22. Le grief relatif à l’article 3 de la Convention ne pouvant en l’espèce passer pour défendable, la Cour en déduit que le grief tiré de la méconnaissance de l’article 13, combiné à l’article 3, est incompatible ratione materiae avec les dispositions de la Convention et qu’il doit en conséquence être rejeté en application de l’article 35 §§ 3 a) et 4 de la Convention.
Sur le grief tiré de l’article 8 seul et combiné avec l’article 13 de la Convention23. Invoquant l’article 8 de la Convention, le requérant se plaint d’une méconnaissance, par les autorités internes, du principe de la présomption de minorité et soutient avoir été privé des moyens matériels nécessaires à l’exercice de ses droits. Il fait notamment valoir qu’il a été victime des carences de l’avocate commise d’office pour le représenter dans la procédure devant la juge des enfants.
24. La Cour a jugé dans l’arrêt A.C. c. France, précité, § 172, que « le cadre juridique français offre en principe aux mineurs étrangers non accompagnés des garanties procédurales répondant aux exigences de l’article 8 de la Convention ». Pour être regardées comme adéquates au cas d’espèce, la Cour souligne que la mise en œuvre de ces garanties procédurales doit mettre le requérant effectivement à même de contester utilement les motifs retenus par les autorités internes pour renverser la présomption de minorité dont il bénéficiait.
25. En l’espèce, le requérant a été clairement informé des motifs de la décision refusant sa prise en charge au titre de la protection de l’enfance et des voies de recours contre cette décision. Il ressort notamment des pièces du dossier que si l’authenticité de l’acte de naissance produit par le requérant n’a pas été remise en question, ce document ne comportait aucune photographie permettant de garantir qu’il en était bien le titulaire.
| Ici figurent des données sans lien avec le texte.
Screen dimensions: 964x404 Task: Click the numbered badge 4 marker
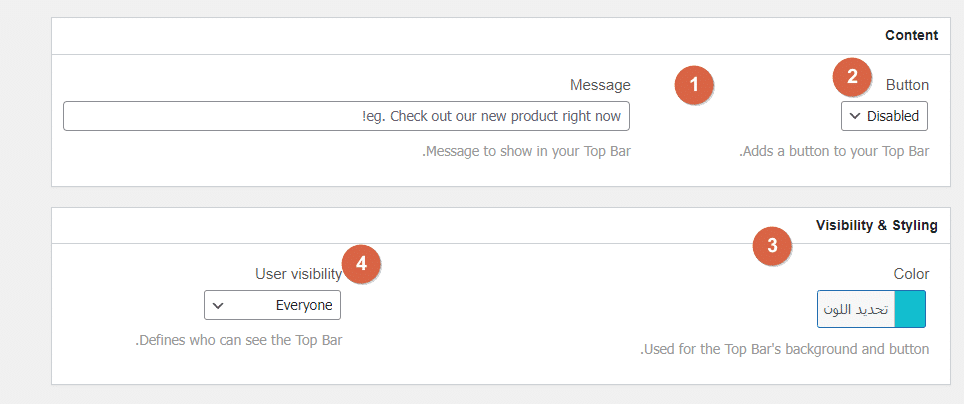point(361,264)
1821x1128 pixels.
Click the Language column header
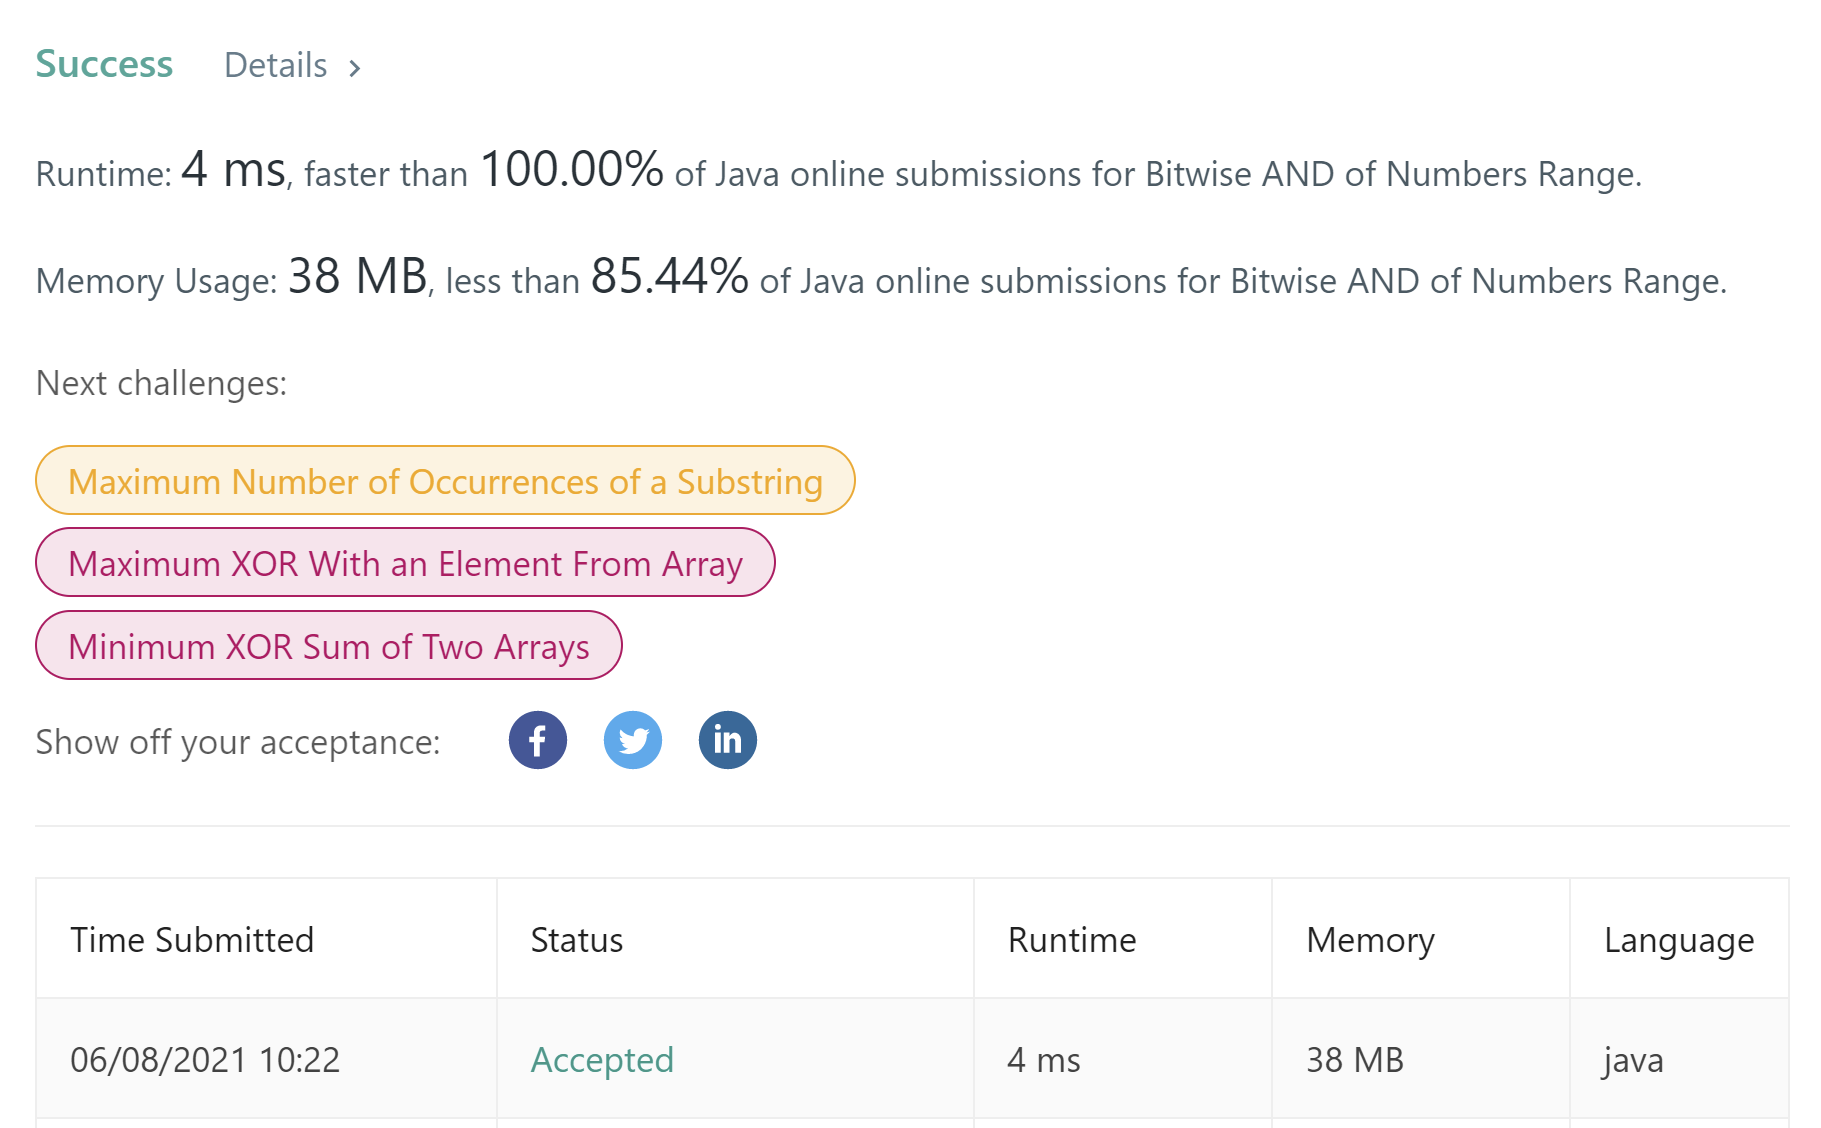[x=1679, y=940]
26. La Cour considère que le requérant a bénéficié des garanties procédurales suffisantes pour contester utilement le renversement par les autorités de la présomption de minorité et que lesdites autorités ont agi avec une diligence raisonnable, sans manquement à leur obligation positive de garantir le droit du requérant au respect de sa vie privée.
27. Par ailleurs, elle rappelle que les actes ou omissions d’un avocat ne sont, en principe, pas directement imputables à une autorité de l’État (Sejdovic c. Italie [GC], no 56581/00, § 95, CEDH 2006‑II).
28. Il s’ensuit que le grief relatif à l’article 8 de la Convention doit être rejeté pour défaut manifeste de fondement en application de l’article 35 §§ 3 a) et 4 de la Convention.
29. Invoquant l’article 13 de la Convention combiné avec l’article 8, le requérant soutient avoir été privé d’un recours effectif à l’encontre de la décision de refus de prise en charge au titre de l’aide sociale à l’enfance, en raison, notamment, de l’absence de voie de recours à caractère suspensif qui permettrait une prise en charge provisoire d’urgence.
30. Le grief relatif à l’article 8 de la Convention ne pouvant en l’espèce passer pour défendable, la Cour en déduit que le grief tiré de la méconnaissance de l’article 13, combiné à l’article 8, est incompatible ratione materiae avec les dispositions de la Convention et qu’il doit en conséquence être rejeté en application de l’article 35 §§ 3 a) et 4 de la Convention.
Par ces motifs, la Cour, à l’unanimité,
Déclare la requête irrecevable.
Fait en français puis communiqué par écrit le 25 juin 2026.